EXERCISE DESCRIPTION:
Go through the lines below and copy any that hold the string "screenshot".

----------------

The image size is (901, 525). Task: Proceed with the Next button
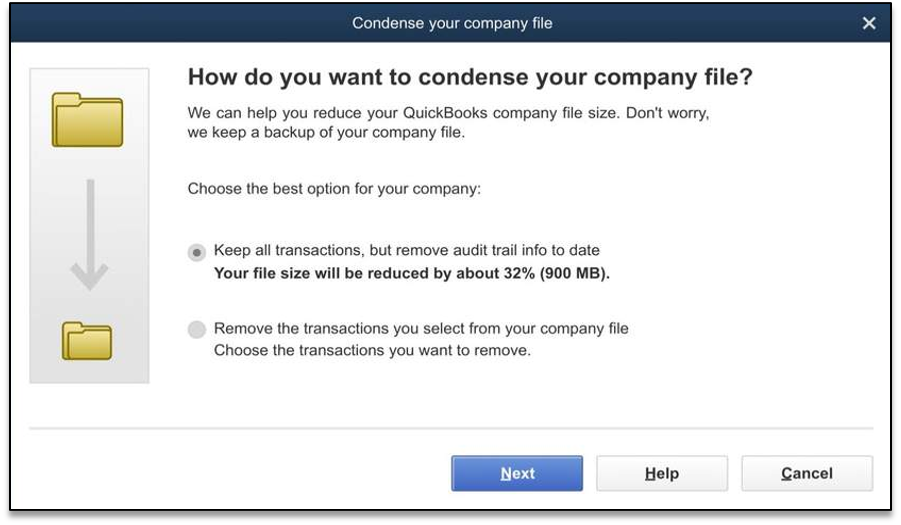[517, 473]
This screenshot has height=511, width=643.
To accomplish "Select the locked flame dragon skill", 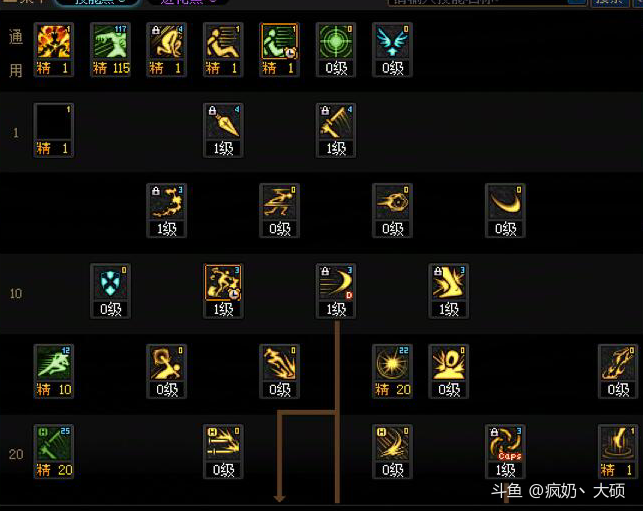I will tap(167, 210).
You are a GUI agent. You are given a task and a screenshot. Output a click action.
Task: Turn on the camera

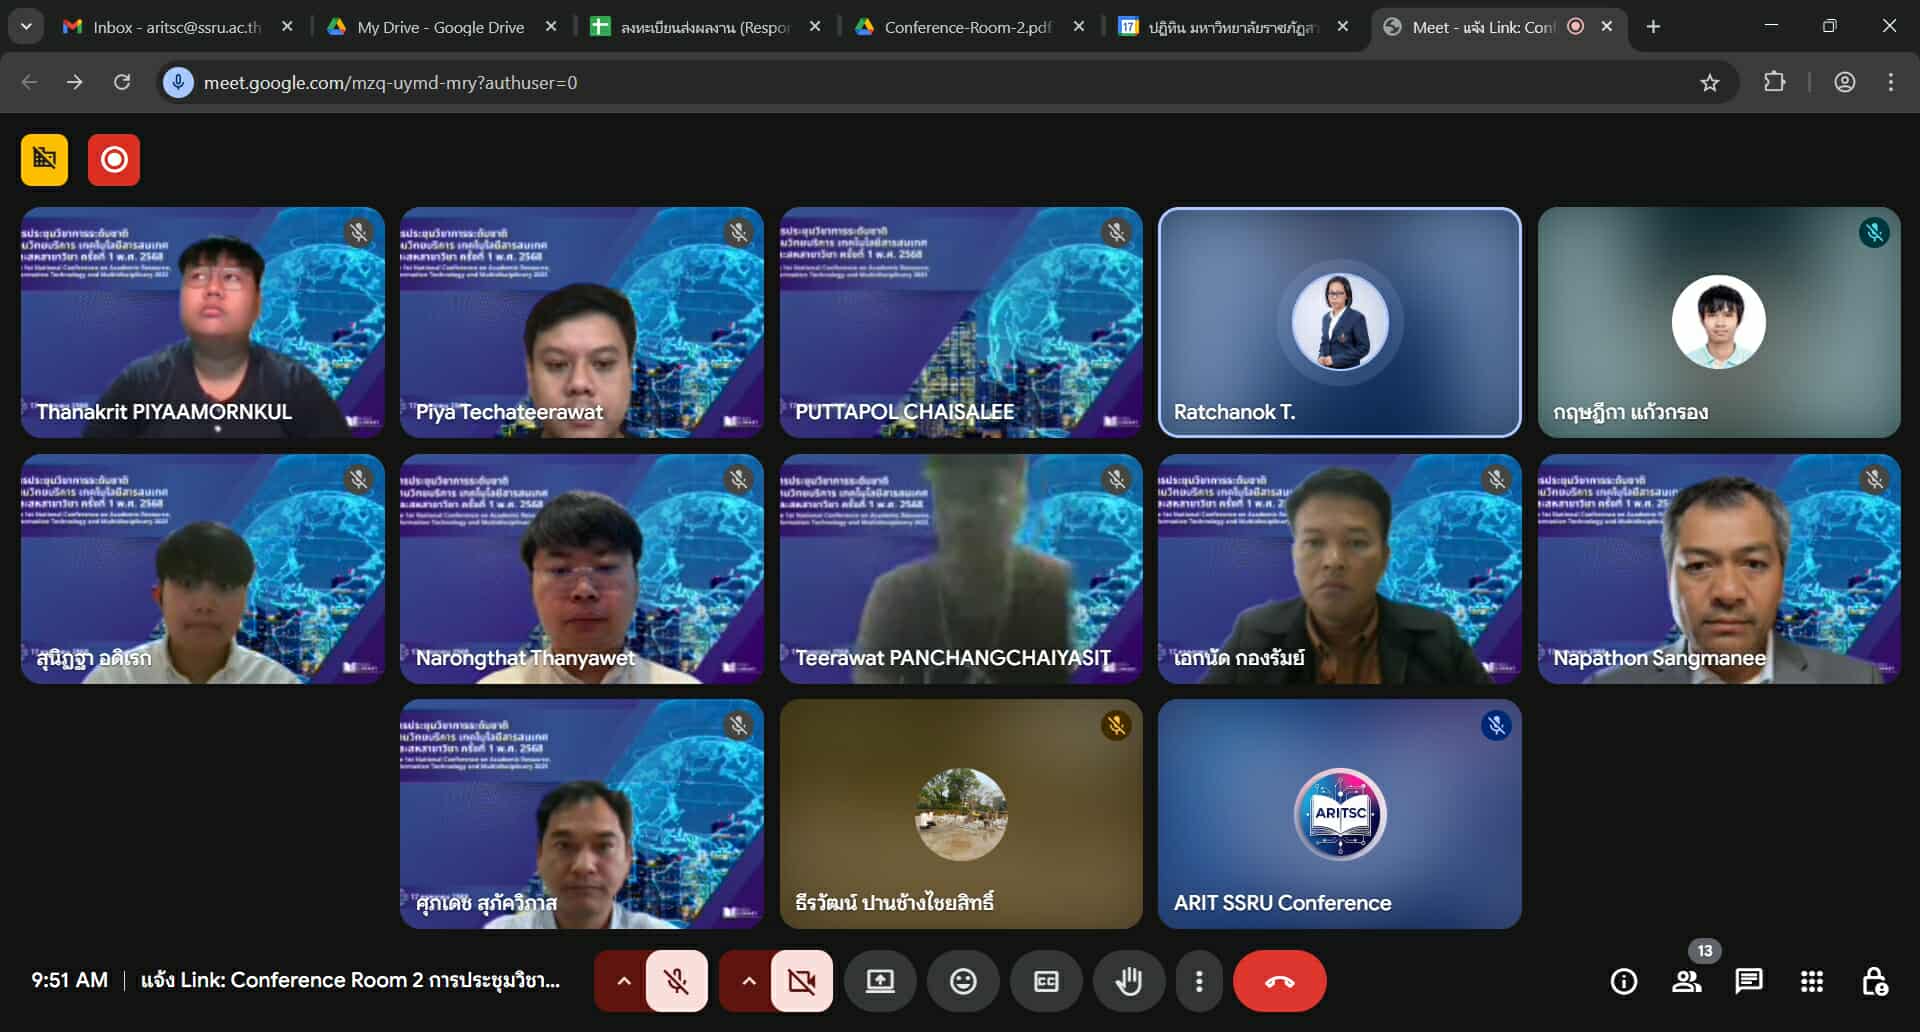tap(801, 981)
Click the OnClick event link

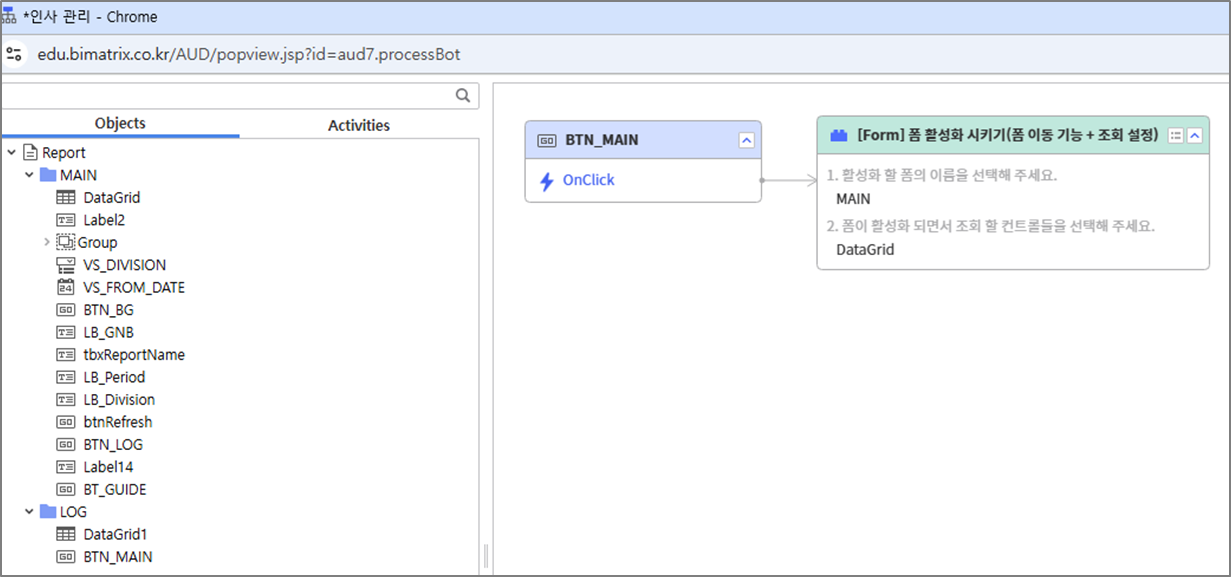589,181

----------------

SOLUTION TO THIS TASK:
This screenshot has height=511, width=643.
You are a GUI agent. You are given a task and a screenshot. Output a click action.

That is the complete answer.